I don’t get anything for this, I’m not an affiliate or anything, I pay the same as anyone else, but tell them Luigi sent you:)

So back to the future and my 4th ever float from my journal in 1987

I fell into a relaxed state very easily this time. Nothing very interesting. I felt tension in various muscles that had been used in the last few days.

Several times I noticed that I was floating deeper in the water than previously. I take that to indicate deeper relaxation and less oxygen in my system. I.e. I was breathing more shallow.

I had a number of violent muscle spasms, some causing minor splashes. Not painful, but sharp and sudden.

A highlight was a sensation that I was a speck floating in a black void, with vivid white streaks of light like miniature comets racing in two opposing directions. It was like a 3 dimensional hallucination. I was in the middle, but simultaneously watching from the outside looking in. 

One other strange experience, another hallucination which was particularly vivid. I felt sudden euphoria after imagining I heard 3 musical notes, 2 of the same tone and one a major third higher, in an even tempo.

Getting out, I felt reluctant and disappointed at leaving my comfortable cocoon. I felt reasonably normal, though very relaxed as I climbed out and had a shower.

I was thinking that this float had hardly had any effect on me, as I buttoned up my shirt. It was only then that I realised I had put it on inside out. I then started feeling a little light headed.

I started feeling mildly euphoric and experienced something like tunnel vision. I found myself highly amused by the red dye which infused from a herbal tea bag in my cup. It appeared as though the tea bag was bleeding.

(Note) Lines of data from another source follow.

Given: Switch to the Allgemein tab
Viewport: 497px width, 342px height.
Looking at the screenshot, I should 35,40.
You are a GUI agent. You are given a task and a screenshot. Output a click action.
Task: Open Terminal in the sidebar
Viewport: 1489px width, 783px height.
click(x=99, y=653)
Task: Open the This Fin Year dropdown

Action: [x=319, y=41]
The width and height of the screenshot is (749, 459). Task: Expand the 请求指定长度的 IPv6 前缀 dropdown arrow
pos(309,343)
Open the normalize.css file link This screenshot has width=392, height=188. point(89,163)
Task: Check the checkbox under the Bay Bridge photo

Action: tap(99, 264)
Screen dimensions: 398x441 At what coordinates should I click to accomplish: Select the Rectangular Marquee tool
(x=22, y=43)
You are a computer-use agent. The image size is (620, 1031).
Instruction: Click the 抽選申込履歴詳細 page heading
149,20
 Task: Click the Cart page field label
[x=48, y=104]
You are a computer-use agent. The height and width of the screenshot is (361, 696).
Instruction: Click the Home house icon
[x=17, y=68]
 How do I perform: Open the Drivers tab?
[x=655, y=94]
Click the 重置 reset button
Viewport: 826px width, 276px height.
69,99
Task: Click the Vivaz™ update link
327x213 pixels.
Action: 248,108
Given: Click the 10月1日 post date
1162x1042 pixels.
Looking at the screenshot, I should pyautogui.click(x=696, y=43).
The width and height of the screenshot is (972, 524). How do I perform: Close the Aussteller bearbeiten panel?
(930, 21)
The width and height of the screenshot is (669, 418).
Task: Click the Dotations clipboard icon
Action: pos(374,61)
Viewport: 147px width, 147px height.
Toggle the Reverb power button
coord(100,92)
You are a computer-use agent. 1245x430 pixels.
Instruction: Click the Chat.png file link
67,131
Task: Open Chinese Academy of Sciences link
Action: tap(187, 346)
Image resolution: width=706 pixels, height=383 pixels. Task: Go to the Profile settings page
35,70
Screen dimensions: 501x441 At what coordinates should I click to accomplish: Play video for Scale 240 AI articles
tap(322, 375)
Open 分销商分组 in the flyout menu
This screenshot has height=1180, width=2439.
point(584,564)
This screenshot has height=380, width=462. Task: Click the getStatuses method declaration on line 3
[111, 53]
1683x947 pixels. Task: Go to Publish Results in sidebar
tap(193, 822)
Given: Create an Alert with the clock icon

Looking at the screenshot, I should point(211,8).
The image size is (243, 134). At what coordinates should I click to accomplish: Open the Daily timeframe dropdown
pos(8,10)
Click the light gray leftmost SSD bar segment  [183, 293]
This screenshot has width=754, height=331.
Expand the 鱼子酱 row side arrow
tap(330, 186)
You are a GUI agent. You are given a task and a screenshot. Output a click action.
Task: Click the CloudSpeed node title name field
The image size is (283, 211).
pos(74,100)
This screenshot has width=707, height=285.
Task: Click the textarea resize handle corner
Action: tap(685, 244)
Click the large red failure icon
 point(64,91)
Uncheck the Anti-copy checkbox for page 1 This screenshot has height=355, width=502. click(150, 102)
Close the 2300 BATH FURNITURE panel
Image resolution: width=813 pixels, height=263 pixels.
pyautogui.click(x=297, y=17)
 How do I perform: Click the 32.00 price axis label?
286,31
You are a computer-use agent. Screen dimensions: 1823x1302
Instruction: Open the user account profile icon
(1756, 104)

There was a guy sitting opposite me in the lounge, where I rested after the float. He grinned and laughed quietly to himself, arose and walked out. I grokked him. 

Coming home I felt an abnormal burst of energy and engulfed myself in gardening; hedges and lawns. I did not want to sit down and read, even though I had the house to myself. This is highly unusual for me as I am a bookworm and generally read 2-3 books and a magazine or two, more or less concurrently. 

Just as a footnote, regrettably after my cancer treatment, I no longer seem to produce much in the way of endorphins or adrenaline. So whilst I feel very relaxed after a float, I no longer feel the flush of natural opiates that most people enjoy after a float. The reduced pain I’m feeling right now though is more than enough reward. Perhaps I am now producing more encaphelins than normal. These are the body’s natural pain killers. That’s a plus. My back has now though, after writing this gone up to about 5/10, but for the first day in 7 months, yesterday I felt very little pain for an entire day.

Anyone with a major injury, or perhaps a condition like polymyalgia will appreciate what that means. Again, if you suffer from any form of chronic pain, I strongly recommend taking not one, but a series of floats. Constant pain 24/7 sucks, I can tell you. If that is you, what have you got to lose?

There are ways to make this economical. I pay a monthly subscription that not only gives me cheaper floats, but every couple of months they give me a couple of vouchers. There will be two first time floaters heading to Grafton some time in the next couple of weeks, one of whom is claustrophobic. She will try one of the rooms and can leave a door open.